Dataproc architecture and best practices
Design your Dataproc clusters with a mix of regular and preemptible VMs to balance reliability and cost. Recommendations:- Master nodes: always use regular (non-preemptible) VMs. Masters manage cluster metadata and services; losing a master can make the cluster unavailable.
- Worker nodes:
- If the cluster relies on HDFS or local-disk storage for primary data replicas, avoid making those nodes preemptible.
- If your workloads read/write to durable external storage (Cloud Storage, BigQuery), worker nodes can be preemptible.
- Secondary/autoscaled workers: use preemptible instances to provide burst capacity for short-lived, compute-intensive periods.
- Use checkpointing, idempotent job design, or job retries so work can be resumed after preemption.

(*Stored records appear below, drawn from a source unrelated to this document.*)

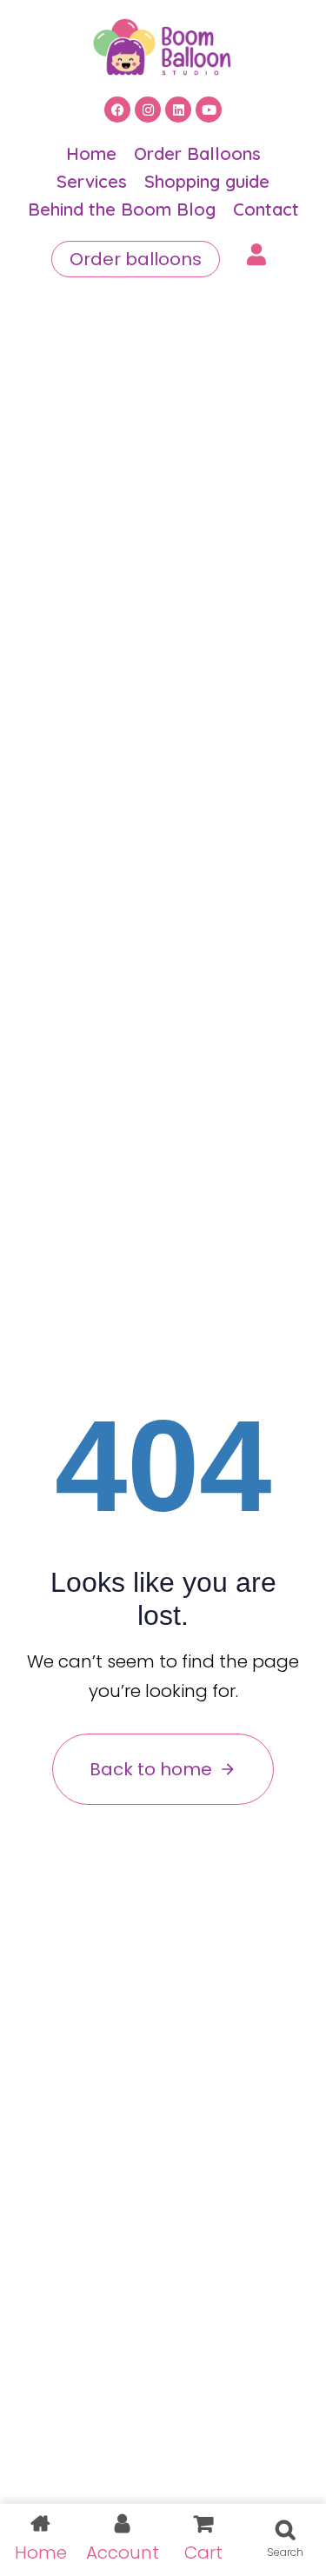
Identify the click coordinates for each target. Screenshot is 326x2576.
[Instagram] (148, 110)
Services (92, 181)
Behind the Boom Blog (122, 209)
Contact (266, 209)
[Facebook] (117, 110)
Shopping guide (206, 181)
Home (91, 153)
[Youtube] (209, 110)
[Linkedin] (178, 110)
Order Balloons (197, 153)
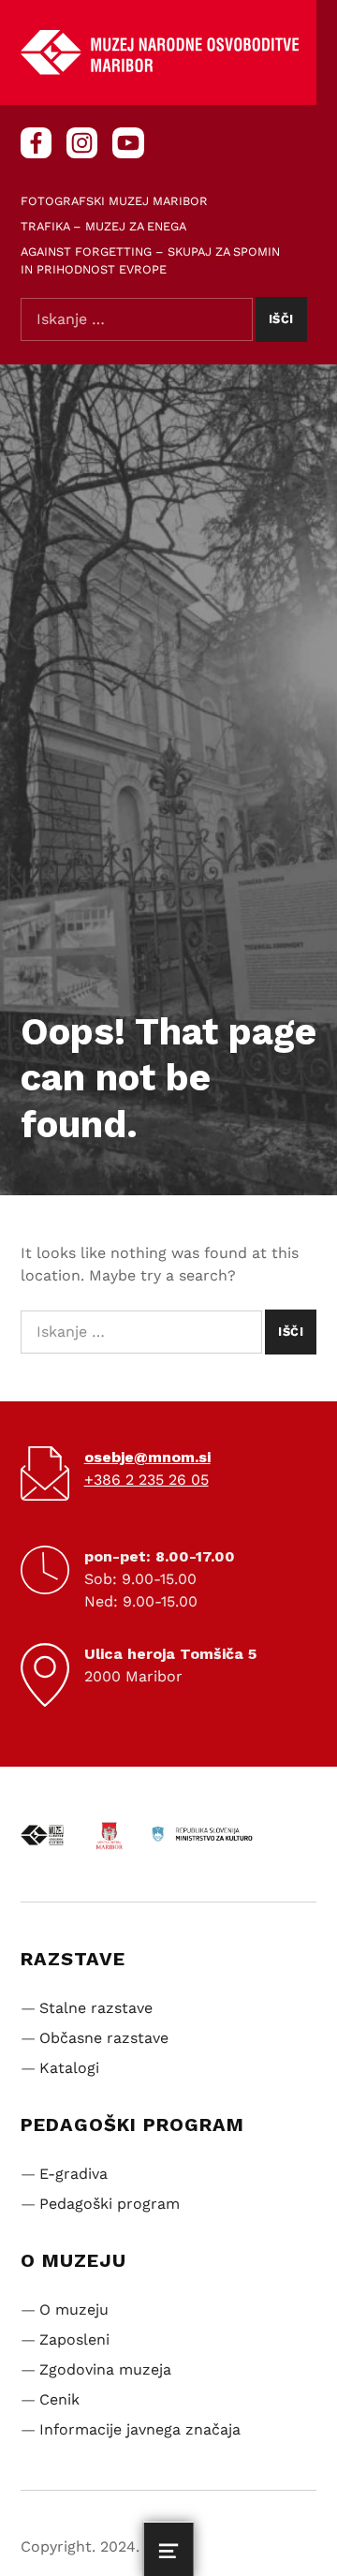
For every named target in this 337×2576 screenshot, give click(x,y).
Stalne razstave (96, 2008)
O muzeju (74, 2309)
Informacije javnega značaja (140, 2429)
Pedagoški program (109, 2204)
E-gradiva (73, 2174)
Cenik (59, 2399)
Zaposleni (74, 2339)
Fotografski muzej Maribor (114, 201)
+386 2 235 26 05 (146, 1479)
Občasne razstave (103, 2038)
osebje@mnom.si (147, 1457)
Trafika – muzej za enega (103, 226)
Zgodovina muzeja (105, 2369)
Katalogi (69, 2068)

| Node Role | Preemptible OK? | Recommendation |
|---|---|---|
| Master | No | Use regular instances to ensure cluster availability. |
| Primary HDFS/data nodes | No | Avoid preemptible instances to protect data integrity. |
| Worker nodes reading/writing to external storage | Yes | Leverage preemptibles for cost savings. |
| Autoscaled/ephemeral workers | Yes | Best fit for burstable capacity needs. |
Do not run primary HDFS replicas on preemptible VMs. If HDFS data nodes are preempted, you risk data loss or long recovery due to re-replication. Prefer external durable storage (Cloud Storage, BigQuery) when using preemptible workers.

Practical tips
- Use managed services and external durable storage where possible to decouple compute from storage.
- Design Spark or Hadoop jobs to be idempotent or checkpoint progress so retries after preemption are efficient.
- Consider mixing instance types and zones to reduce the chance of simultaneous preemptions.
- Monitor preemption events and automate cluster rebalancing or worker replacement (Dataproc supports autoscaling and preemptible worker pools).